>> BEGIN Listed records

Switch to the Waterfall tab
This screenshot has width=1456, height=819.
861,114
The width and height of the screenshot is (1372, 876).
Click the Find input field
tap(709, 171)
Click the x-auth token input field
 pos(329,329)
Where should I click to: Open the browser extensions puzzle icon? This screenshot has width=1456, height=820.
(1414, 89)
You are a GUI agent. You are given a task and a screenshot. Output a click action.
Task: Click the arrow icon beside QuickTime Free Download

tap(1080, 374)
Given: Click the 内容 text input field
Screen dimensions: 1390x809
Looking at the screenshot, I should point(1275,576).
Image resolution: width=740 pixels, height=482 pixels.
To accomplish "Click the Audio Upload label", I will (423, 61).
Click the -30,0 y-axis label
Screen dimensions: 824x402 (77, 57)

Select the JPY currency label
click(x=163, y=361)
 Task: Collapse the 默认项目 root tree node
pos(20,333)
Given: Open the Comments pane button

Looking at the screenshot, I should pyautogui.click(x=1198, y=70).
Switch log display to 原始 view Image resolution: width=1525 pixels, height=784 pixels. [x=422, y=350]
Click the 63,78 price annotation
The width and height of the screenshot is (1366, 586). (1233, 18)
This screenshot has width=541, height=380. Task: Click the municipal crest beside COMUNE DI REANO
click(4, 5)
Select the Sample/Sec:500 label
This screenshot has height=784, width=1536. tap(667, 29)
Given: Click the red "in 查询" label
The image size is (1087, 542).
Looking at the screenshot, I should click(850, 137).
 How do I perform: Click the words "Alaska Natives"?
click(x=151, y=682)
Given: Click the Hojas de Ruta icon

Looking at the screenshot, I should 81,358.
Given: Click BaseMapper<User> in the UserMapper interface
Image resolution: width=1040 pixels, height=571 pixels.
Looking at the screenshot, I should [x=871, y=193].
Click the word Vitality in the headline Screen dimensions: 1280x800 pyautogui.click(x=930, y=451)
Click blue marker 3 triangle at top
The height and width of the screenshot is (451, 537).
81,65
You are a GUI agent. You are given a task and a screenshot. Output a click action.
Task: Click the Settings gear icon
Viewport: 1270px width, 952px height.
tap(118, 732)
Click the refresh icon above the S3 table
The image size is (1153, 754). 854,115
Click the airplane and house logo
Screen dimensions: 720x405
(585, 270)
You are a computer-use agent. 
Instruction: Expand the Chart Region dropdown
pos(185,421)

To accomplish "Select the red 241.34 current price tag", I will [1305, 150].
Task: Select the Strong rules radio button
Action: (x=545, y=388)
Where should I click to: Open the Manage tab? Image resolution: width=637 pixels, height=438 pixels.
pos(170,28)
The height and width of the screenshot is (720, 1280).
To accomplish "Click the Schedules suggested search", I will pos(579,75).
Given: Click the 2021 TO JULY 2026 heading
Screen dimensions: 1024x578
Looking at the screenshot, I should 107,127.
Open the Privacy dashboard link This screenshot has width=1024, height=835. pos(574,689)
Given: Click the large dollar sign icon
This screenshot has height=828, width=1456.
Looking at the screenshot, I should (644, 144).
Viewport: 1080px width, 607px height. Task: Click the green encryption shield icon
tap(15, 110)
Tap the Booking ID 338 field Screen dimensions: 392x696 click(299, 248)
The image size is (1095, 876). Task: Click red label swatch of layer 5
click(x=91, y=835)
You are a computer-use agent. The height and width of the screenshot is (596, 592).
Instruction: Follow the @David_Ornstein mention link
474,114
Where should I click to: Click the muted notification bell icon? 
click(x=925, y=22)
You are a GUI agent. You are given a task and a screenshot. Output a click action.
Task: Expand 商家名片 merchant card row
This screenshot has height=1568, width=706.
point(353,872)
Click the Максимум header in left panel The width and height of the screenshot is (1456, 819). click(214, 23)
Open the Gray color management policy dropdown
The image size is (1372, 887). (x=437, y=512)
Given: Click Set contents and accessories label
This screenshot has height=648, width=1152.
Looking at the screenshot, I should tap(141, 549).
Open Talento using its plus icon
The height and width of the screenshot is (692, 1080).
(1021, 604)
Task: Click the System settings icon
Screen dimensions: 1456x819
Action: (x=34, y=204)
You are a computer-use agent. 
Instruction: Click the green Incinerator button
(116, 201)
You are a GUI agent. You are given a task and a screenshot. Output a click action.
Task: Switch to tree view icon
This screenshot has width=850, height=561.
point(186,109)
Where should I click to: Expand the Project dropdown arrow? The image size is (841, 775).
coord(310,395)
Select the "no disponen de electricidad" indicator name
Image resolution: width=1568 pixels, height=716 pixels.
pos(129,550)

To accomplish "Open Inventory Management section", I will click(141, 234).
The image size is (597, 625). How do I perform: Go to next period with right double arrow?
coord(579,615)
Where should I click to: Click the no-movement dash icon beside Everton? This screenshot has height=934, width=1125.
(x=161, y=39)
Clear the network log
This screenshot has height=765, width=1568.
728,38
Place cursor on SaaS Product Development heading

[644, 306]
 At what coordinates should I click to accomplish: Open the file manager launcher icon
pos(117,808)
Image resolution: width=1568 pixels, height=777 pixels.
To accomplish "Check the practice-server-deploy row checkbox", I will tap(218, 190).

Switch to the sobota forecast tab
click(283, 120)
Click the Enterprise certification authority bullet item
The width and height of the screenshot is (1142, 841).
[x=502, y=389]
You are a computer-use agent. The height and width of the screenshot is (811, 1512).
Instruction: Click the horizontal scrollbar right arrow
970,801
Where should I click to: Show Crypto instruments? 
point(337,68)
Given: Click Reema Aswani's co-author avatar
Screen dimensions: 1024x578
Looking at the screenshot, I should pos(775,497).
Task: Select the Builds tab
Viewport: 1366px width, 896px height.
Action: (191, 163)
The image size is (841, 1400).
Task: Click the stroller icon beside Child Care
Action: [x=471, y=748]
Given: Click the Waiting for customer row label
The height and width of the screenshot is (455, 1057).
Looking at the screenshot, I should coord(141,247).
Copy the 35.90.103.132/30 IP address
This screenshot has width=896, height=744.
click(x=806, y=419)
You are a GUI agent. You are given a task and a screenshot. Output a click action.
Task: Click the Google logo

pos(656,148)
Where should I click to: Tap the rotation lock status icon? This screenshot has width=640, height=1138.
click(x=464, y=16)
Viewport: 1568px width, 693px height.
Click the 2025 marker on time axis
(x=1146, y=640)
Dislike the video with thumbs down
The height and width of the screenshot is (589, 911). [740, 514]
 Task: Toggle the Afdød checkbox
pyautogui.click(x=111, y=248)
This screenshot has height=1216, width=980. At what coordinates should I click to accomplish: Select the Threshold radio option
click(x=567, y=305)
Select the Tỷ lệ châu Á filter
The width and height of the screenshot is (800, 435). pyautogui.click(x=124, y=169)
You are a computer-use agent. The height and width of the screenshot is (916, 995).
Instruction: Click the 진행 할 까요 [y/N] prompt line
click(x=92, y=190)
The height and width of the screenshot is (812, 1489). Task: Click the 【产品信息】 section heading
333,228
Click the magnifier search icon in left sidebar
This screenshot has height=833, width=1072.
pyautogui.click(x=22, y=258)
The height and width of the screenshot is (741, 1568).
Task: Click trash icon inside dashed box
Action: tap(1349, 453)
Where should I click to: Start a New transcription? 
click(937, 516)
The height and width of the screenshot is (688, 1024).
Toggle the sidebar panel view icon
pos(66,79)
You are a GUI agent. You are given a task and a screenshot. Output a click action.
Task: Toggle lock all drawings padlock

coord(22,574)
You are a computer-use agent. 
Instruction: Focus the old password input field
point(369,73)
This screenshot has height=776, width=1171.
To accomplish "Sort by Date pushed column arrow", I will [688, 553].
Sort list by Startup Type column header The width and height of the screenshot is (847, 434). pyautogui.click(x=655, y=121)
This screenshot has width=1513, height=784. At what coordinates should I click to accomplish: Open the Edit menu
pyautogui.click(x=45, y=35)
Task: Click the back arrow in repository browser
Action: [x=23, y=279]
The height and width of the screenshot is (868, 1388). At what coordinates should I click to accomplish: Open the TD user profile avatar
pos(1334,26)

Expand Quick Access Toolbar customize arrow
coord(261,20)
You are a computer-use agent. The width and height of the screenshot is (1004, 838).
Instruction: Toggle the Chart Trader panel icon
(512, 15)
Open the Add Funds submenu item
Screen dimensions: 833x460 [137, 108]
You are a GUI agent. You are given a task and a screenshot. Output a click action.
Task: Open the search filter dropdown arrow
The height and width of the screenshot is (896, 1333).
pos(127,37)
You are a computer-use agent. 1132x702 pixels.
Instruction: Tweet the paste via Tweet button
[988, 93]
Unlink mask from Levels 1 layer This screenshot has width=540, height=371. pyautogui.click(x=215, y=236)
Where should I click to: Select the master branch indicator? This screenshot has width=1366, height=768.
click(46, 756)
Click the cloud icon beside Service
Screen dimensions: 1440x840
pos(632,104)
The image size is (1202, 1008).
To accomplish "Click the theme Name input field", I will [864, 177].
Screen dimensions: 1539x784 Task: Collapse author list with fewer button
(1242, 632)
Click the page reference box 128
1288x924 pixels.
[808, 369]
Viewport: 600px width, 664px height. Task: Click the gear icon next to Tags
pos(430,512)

>> END Listed records

§ **Task to complete**:
Switch every "label" to "caption" in the listing from its first line through the line containing "This screenshot has height=784, width=1536.", and write out those lines with nothing else altered.

§ **Complete response**:
Switch to the Waterfall tab
This screenshot has width=1456, height=819.
861,114
The width and height of the screenshot is (1372, 876).
Click the Find input field
tap(709, 171)
Click the x-auth token input field
 pos(329,329)
Where should I click to: Open the browser extensions puzzle icon? This screenshot has width=1456, height=820.
(1414, 89)
You are a GUI agent. You are given a task and a screenshot. Output a click action.
Task: Click the arrow icon beside QuickTime Free Download

tap(1080, 374)
Given: Click the 内容 text input field
Screen dimensions: 1390x809
Looking at the screenshot, I should point(1275,576).
Image resolution: width=740 pixels, height=482 pixels.
To accomplish "Click the Audio Upload caption", I will (423, 61).
Click the -30,0 y-axis caption
Screen dimensions: 824x402 (77, 57)

Select the JPY currency caption
click(x=163, y=361)
 Task: Collapse the 默认项目 root tree node
pos(20,333)
Given: Open the Comments pane button

Looking at the screenshot, I should pyautogui.click(x=1198, y=70).
Switch log display to 原始 view Image resolution: width=1525 pixels, height=784 pixels. [x=422, y=350]
Click the 63,78 price annotation
The width and height of the screenshot is (1366, 586). (1233, 18)
This screenshot has width=541, height=380. Task: Click the municipal crest beside COMUNE DI REANO
click(4, 5)
Select the Sample/Sec:500 caption
This screenshot has height=784, width=1536. tap(667, 29)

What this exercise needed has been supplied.